TASK REQUIREMENTS → Edit the lines below by replacing "floppy disk" with "diskette" wherever it occurs, and keep everything else unchanged.
* * * * * * *
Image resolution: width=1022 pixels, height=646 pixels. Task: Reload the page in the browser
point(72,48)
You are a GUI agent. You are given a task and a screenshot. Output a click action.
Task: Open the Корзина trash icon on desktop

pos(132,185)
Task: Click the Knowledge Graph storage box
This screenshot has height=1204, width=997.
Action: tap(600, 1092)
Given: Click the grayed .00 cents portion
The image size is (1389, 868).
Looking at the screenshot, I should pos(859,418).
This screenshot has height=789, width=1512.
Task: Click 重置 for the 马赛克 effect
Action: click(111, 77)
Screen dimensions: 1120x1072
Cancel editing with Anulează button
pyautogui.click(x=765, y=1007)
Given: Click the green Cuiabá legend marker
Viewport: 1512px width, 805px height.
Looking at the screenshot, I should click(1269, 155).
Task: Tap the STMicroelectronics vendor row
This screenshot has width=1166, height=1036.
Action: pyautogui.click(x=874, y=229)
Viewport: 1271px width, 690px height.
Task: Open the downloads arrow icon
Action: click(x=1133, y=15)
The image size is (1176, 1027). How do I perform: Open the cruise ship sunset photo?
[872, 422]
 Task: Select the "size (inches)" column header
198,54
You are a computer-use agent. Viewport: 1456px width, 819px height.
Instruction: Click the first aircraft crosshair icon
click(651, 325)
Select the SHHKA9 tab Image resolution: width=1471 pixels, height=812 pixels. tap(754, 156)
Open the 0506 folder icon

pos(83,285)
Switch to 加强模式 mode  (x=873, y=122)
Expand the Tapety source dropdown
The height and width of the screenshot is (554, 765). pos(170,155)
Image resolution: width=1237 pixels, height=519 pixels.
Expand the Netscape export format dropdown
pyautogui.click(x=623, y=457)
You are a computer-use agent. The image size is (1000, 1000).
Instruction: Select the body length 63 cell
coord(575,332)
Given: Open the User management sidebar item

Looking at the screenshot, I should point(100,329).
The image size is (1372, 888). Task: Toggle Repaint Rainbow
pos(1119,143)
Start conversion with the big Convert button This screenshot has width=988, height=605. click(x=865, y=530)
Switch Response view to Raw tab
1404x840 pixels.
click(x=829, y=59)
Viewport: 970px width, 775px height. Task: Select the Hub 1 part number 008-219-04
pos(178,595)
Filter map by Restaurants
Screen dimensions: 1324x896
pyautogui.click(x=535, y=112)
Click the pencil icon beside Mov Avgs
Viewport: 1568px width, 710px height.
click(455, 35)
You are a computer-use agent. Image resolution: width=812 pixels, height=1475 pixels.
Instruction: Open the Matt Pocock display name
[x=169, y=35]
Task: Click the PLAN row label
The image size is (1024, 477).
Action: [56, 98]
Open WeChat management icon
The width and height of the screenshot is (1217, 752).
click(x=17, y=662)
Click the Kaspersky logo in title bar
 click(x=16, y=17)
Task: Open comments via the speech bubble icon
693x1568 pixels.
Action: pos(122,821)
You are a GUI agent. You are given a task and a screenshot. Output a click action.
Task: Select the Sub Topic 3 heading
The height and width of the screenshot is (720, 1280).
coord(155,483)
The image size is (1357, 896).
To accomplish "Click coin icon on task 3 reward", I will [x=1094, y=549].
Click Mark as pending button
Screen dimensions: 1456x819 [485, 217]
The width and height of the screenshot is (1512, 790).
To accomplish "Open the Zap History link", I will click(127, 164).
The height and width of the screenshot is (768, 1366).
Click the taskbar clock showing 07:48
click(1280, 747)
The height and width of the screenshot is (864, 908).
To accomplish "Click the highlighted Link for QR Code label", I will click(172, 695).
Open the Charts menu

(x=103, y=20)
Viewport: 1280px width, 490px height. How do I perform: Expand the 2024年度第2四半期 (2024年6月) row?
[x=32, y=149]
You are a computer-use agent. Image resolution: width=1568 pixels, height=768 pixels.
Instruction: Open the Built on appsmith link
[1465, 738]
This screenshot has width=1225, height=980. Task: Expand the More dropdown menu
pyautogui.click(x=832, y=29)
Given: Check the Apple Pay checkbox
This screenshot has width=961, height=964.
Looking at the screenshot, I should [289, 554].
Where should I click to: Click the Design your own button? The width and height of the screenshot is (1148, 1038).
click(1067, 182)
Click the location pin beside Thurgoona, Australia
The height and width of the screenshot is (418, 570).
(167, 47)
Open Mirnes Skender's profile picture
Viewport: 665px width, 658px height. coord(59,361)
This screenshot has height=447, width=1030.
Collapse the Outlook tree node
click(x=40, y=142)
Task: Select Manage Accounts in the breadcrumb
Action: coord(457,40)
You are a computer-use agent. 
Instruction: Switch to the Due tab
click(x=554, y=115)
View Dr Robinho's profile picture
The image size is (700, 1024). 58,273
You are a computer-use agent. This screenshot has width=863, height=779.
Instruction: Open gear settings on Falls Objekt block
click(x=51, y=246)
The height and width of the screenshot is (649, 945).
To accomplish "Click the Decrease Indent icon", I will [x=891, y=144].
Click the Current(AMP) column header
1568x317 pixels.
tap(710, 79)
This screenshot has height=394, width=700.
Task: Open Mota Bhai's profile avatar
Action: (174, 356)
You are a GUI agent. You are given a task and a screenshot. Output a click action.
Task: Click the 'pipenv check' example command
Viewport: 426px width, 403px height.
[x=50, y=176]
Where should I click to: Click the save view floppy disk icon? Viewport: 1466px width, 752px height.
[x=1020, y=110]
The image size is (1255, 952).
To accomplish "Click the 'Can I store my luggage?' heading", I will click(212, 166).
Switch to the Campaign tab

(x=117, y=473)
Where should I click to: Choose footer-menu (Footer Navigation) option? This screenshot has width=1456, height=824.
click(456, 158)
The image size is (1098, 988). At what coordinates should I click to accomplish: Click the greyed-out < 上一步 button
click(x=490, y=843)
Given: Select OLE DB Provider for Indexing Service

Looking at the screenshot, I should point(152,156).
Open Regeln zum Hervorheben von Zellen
* * * * * * *
RESULT OF THE TASK →
Image resolution: width=1022 pixels, height=646 pixels. Task: Reload the page in the browser
point(72,48)
You are a GUI agent. You are given a task and a screenshot. Output a click action.
Task: Open the Корзина trash icon on desktop

pos(132,185)
Task: Click the Knowledge Graph storage box
This screenshot has height=1204, width=997.
Action: tap(600, 1092)
Given: Click the grayed .00 cents portion
The image size is (1389, 868).
Looking at the screenshot, I should pos(859,418).
This screenshot has height=789, width=1512.
Task: Click 重置 for the 马赛克 effect
Action: click(111, 77)
Screen dimensions: 1120x1072
Cancel editing with Anulează button
pyautogui.click(x=765, y=1007)
Given: Click the green Cuiabá legend marker
Viewport: 1512px width, 805px height.
Looking at the screenshot, I should click(1269, 155).
Task: Tap the STMicroelectronics vendor row
This screenshot has width=1166, height=1036.
Action: pyautogui.click(x=874, y=229)
Viewport: 1271px width, 690px height.
Task: Open the downloads arrow icon
Action: click(x=1133, y=15)
The image size is (1176, 1027). How do I perform: Open the cruise ship sunset photo?
[872, 422]
 Task: Select the "size (inches)" column header
198,54
You are a computer-use agent. Viewport: 1456px width, 819px height.
Instruction: Click the first aircraft crosshair icon
click(651, 325)
Select the SHHKA9 tab Image resolution: width=1471 pixels, height=812 pixels. tap(754, 156)
Open the 0506 folder icon

pos(83,285)
Switch to 加强模式 mode  (x=873, y=122)
Expand the Tapety source dropdown
The height and width of the screenshot is (554, 765). pos(170,155)
Image resolution: width=1237 pixels, height=519 pixels.
Expand the Netscape export format dropdown
pyautogui.click(x=623, y=457)
You are a computer-use agent. The image size is (1000, 1000).
Instruction: Select the body length 63 cell
coord(575,332)
Given: Open the User management sidebar item

Looking at the screenshot, I should point(100,329).
The image size is (1372, 888). Task: Toggle Repaint Rainbow
pos(1119,143)
Start conversion with the big Convert button This screenshot has width=988, height=605. click(x=865, y=530)
Switch Response view to Raw tab
1404x840 pixels.
click(x=829, y=59)
Viewport: 970px width, 775px height. Task: Select the Hub 1 part number 008-219-04
pos(178,595)
Filter map by Restaurants
Screen dimensions: 1324x896
pyautogui.click(x=535, y=112)
Click the pencil icon beside Mov Avgs
Viewport: 1568px width, 710px height.
click(455, 35)
You are a computer-use agent. Image resolution: width=812 pixels, height=1475 pixels.
Instruction: Open the Matt Pocock display name
[x=169, y=35]
Task: Click the PLAN row label
The image size is (1024, 477).
Action: [56, 98]
Open WeChat management icon
The width and height of the screenshot is (1217, 752).
click(x=17, y=662)
Click the Kaspersky logo in title bar
 click(x=16, y=17)
Task: Open comments via the speech bubble icon
693x1568 pixels.
Action: pos(122,821)
You are a GUI agent. You are given a task and a screenshot. Output a click action.
Task: Select the Sub Topic 3 heading
The height and width of the screenshot is (720, 1280).
coord(155,483)
The image size is (1357, 896).
To accomplish "Click coin icon on task 3 reward", I will [x=1094, y=549].
Click Mark as pending button
Screen dimensions: 1456x819 [485, 217]
The width and height of the screenshot is (1512, 790).
To accomplish "Open the Zap History link", I will click(127, 164).
The height and width of the screenshot is (768, 1366).
Click the taskbar clock showing 07:48
click(1280, 747)
The height and width of the screenshot is (864, 908).
To accomplish "Click the highlighted Link for QR Code label", I will click(172, 695).
Open the Charts menu

(x=103, y=20)
Viewport: 1280px width, 490px height. How do I perform: Expand the 2024年度第2四半期 (2024年6月) row?
[x=32, y=149]
You are a computer-use agent. Image resolution: width=1568 pixels, height=768 pixels.
Instruction: Open the Built on appsmith link
[1465, 738]
This screenshot has width=1225, height=980. Task: Expand the More dropdown menu
pyautogui.click(x=832, y=29)
Given: Check the Apple Pay checkbox
This screenshot has width=961, height=964.
Looking at the screenshot, I should [289, 554].
Where should I click to: Click the Design your own button? The width and height of the screenshot is (1148, 1038).
click(1067, 182)
Click the location pin beside Thurgoona, Australia
The height and width of the screenshot is (418, 570).
(167, 47)
Open Mirnes Skender's profile picture
Viewport: 665px width, 658px height. coord(59,361)
This screenshot has height=447, width=1030.
Collapse the Outlook tree node
click(x=40, y=142)
Task: Select Manage Accounts in the breadcrumb
Action: coord(457,40)
You are a computer-use agent. 
Instruction: Switch to the Due tab
click(x=554, y=115)
View Dr Robinho's profile picture
The image size is (700, 1024). 58,273
You are a computer-use agent. This screenshot has width=863, height=779.
Instruction: Open gear settings on Falls Objekt block
click(x=51, y=246)
The height and width of the screenshot is (649, 945).
To accomplish "Click the Decrease Indent icon", I will [x=891, y=144].
Click the Current(AMP) column header
1568x317 pixels.
tap(710, 79)
This screenshot has height=394, width=700.
Task: Open Mota Bhai's profile avatar
Action: (174, 356)
You are a GUI agent. You are given a task and a screenshot. Output a click action.
Task: Click the 'pipenv check' example command
Viewport: 426px width, 403px height.
[x=50, y=176]
Where should I click to: Click the save view diskette icon? Viewport: 1466px width, 752px height.
[x=1020, y=110]
The image size is (1255, 952).
To accomplish "Click the 'Can I store my luggage?' heading", I will click(212, 166).
Switch to the Campaign tab

(x=117, y=473)
Where should I click to: Choose footer-menu (Footer Navigation) option? This screenshot has width=1456, height=824.
click(456, 158)
The image size is (1098, 988). At what coordinates should I click to accomplish: Click the greyed-out < 上一步 button
click(x=490, y=843)
Given: Select OLE DB Provider for Indexing Service

Looking at the screenshot, I should point(152,156).
Open Regeln zum Hervorheben von Zellen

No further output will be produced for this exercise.